At the recent ECCMID Conference in Amsterdam, we highlighted data on the new meningitis and encephalitis panel in development for CE-IVD launch in the second half 2019. The data showed the test can detect central nervous system pathogens with high analytical sensitivity and specificity including clinically relevant strains and subtypes. As a key differentiator, the panel analyzes more than 20 pathogens that can cause meningitis and encephalitis syndromes including bacteria viruses and yeast with all the benefits of the QIAstat-Dx system in terms of workflow, ease of use and connectivity. With the capability to provide actual insights in about one hour, this test meets an urgent need for rapid and reliable diagnosis of meningitis and encephalitis infections.

We also plan to develop this test for U.S. regulatory approval and have a deep pipeline of additional test in development that take advantage of our differentiation to offer both quantitative and qualitative molecular results. Completion of this panel which is one step in our strategy to become a deep -- provide a deep menu of additional tests for QIAstat-Dx in the next couple of years covering infectious diseases and other therapeutic areas.

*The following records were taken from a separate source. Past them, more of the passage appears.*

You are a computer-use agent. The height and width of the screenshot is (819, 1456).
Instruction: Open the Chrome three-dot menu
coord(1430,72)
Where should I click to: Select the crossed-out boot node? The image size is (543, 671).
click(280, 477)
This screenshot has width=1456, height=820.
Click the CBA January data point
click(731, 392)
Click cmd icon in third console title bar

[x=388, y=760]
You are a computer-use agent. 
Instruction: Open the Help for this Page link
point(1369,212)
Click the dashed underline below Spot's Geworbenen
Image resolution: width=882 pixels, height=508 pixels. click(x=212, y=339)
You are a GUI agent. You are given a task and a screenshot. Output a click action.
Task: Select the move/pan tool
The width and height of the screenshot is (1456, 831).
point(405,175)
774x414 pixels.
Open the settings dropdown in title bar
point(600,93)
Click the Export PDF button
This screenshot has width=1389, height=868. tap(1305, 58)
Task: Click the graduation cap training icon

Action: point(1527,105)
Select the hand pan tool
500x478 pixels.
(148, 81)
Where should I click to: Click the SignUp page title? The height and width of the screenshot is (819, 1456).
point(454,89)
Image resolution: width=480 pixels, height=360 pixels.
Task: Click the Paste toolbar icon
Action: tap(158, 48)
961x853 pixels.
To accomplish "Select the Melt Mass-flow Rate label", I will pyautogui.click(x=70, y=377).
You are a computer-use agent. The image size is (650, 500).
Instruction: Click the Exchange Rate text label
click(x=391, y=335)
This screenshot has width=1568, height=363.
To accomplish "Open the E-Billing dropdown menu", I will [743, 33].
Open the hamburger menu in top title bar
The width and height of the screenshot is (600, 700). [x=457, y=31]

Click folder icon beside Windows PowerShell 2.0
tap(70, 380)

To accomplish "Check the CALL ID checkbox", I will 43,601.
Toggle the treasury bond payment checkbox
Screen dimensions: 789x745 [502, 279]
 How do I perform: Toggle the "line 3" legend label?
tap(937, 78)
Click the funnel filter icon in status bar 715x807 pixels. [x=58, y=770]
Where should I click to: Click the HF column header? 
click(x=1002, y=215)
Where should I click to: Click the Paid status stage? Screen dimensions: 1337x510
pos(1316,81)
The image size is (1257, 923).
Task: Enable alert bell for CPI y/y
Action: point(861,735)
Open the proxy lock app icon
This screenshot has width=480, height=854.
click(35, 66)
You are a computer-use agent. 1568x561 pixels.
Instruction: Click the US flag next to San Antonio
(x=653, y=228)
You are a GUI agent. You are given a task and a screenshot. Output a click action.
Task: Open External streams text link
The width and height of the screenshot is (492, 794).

I'd like to now give you an update on NeuMoDx, our latest addition to the automation systems line up. We have just announced expansion of the content menu for the NeuMoDx 96 and NeuMoDx 288 automation platforms in Europe to include HBV and HCV assays for hepatitis B and hepatitis C. Laboratories in the Europe can now simultaneously run Molecular Diagnostics test for four different viral and bacterial pathogens as well as laboratory developed tests on the random-access NeuMoDx platforms.

As part of our menu expansion plan, we plan to be able to offer 11 CE-IVD assays by the end of 2019 including blood-borne viruses, women's health and transplantation assays up from the four tests currently available. The positive feedback about the disruptive performance of this system is truly exciting. Customers are emphasizing their appreciation for the ease of use of NeuMoDx, the best-in-class, fully integrated automated test set up, throughput capability and flexibility and rapid turnaround times which can be up to 4 times faster than other systems. During customer demos at the ECCMID Conference in April, many customers commented that a highlight was the true random-access loading, a technology unique to this platform which allows up to 30 different assays be stored and run in any combination. NeuMoDx is a key element in our automation system portfolio and we look forward to working with our partner NeuMoDx on expanding the footprint.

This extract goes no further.